IN 2008, I came to live in Britain, a country I saw as a working meritocracy, the perfect blend of Anglo-Saxon open market and European welfare state, an outward-looking nation not ashamed to take the best of every culture.
I soon realised things were not perfect, but it still seemed to me, to quote a French philosopher loved by my Catalan grandfather, “the best of all possible worlds”.
With hard work and some British education, I managed to earn a living in the City. I always thanked the British taxpayer for financing my tuition, as well as my employers and colleagues, who found value in giving me opportunities and helping me.
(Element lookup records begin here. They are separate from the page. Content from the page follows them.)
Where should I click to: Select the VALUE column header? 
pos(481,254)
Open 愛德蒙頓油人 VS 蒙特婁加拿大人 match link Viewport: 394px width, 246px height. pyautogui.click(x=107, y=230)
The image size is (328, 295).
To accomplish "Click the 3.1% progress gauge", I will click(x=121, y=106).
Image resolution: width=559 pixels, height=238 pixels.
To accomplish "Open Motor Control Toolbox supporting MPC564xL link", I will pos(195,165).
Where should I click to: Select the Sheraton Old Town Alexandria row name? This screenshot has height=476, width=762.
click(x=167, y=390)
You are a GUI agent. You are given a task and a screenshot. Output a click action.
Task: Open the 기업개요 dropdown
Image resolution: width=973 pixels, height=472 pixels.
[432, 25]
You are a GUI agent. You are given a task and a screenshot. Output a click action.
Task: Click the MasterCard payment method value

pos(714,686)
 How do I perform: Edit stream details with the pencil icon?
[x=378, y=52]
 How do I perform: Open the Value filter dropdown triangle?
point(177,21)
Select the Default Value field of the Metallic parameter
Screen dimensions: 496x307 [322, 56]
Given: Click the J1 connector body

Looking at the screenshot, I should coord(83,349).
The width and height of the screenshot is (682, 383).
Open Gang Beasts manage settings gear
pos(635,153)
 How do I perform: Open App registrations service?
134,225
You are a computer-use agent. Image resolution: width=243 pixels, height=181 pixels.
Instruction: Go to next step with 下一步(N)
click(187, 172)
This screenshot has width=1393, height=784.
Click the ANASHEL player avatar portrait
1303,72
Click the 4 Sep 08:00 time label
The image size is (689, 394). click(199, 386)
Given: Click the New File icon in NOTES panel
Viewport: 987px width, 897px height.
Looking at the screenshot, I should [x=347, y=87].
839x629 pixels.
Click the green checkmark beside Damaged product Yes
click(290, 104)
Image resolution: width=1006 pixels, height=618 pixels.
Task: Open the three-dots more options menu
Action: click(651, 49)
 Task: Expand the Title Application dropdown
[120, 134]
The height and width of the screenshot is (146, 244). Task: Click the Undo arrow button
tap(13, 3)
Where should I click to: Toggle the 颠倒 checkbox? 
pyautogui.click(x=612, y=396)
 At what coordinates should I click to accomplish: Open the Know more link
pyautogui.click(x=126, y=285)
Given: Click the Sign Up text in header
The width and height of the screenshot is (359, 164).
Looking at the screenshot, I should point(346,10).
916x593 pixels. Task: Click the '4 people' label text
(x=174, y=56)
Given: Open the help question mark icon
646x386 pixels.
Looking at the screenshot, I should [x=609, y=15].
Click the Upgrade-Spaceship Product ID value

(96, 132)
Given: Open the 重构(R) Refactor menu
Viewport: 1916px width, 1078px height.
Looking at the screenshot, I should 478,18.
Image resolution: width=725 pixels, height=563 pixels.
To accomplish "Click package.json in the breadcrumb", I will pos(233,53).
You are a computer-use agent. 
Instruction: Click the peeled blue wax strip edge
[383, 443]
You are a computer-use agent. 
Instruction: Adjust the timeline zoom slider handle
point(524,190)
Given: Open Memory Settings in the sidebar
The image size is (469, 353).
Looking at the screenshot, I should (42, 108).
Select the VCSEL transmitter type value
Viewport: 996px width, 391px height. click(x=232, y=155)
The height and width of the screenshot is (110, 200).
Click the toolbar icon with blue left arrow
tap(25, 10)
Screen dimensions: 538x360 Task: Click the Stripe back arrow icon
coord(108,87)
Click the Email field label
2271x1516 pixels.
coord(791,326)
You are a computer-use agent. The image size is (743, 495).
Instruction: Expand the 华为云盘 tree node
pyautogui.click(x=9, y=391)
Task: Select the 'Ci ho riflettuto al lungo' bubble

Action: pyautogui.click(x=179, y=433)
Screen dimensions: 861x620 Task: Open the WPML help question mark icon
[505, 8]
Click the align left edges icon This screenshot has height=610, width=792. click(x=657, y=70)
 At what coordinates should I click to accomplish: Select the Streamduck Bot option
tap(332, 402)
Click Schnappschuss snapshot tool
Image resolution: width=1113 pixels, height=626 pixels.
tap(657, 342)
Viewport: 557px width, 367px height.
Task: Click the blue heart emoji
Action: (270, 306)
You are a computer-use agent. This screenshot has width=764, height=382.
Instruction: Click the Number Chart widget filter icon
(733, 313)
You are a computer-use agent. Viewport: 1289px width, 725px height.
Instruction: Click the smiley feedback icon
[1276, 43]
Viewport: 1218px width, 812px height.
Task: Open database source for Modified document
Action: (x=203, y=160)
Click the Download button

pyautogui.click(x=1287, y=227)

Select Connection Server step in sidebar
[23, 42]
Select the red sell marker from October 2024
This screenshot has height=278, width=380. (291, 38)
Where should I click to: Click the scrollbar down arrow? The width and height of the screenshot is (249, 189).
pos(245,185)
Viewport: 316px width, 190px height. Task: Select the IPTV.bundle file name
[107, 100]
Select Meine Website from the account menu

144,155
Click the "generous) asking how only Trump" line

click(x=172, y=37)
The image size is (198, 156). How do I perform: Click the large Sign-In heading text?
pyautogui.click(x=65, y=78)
I felt so proud of my new identity that I decided to embrace it by becoming a British citizen.
As a gay man and a migrant, I was proud to see a British prime minister bring my rights in line with those of straight couples, and later enshrine in law his government’s pledge to spend 0.7% of GNI to international aid. Recently, I was proud to see various religions presiding over HM’s 90th birthday celebrations.
But lately the EU referendum campaign has made us face another side of Britain. A Britain that is too scared to welcome a refugee from a different race or religion. A Britain that wants to take its country back by severing ties with friends, and distrusts the advice of its allies. A country that no longer embraces its own pragmatism and diplomacy, and wants “my way or the highway”.
Over my time in Britain I have visited many of those places that the polls say are for Brexit. I have seen people who feel disconnected from their leaders, whether in London or Brussels. I have seen deprivation and lost opportunities, and a sense that the country has forgotten its people – I, like you, do not think that is right.
Now, fellow Briton, I am thankful for you have delivered for me the promise of meritocracy; equally I ask you to look in the mirror to see how this has made us both stronger.
Tomorrow you and I, your European friend, will decide our future, and we can either carry on complaining and distrusting, or we can hold onto this Union and carry on furthering prosperity.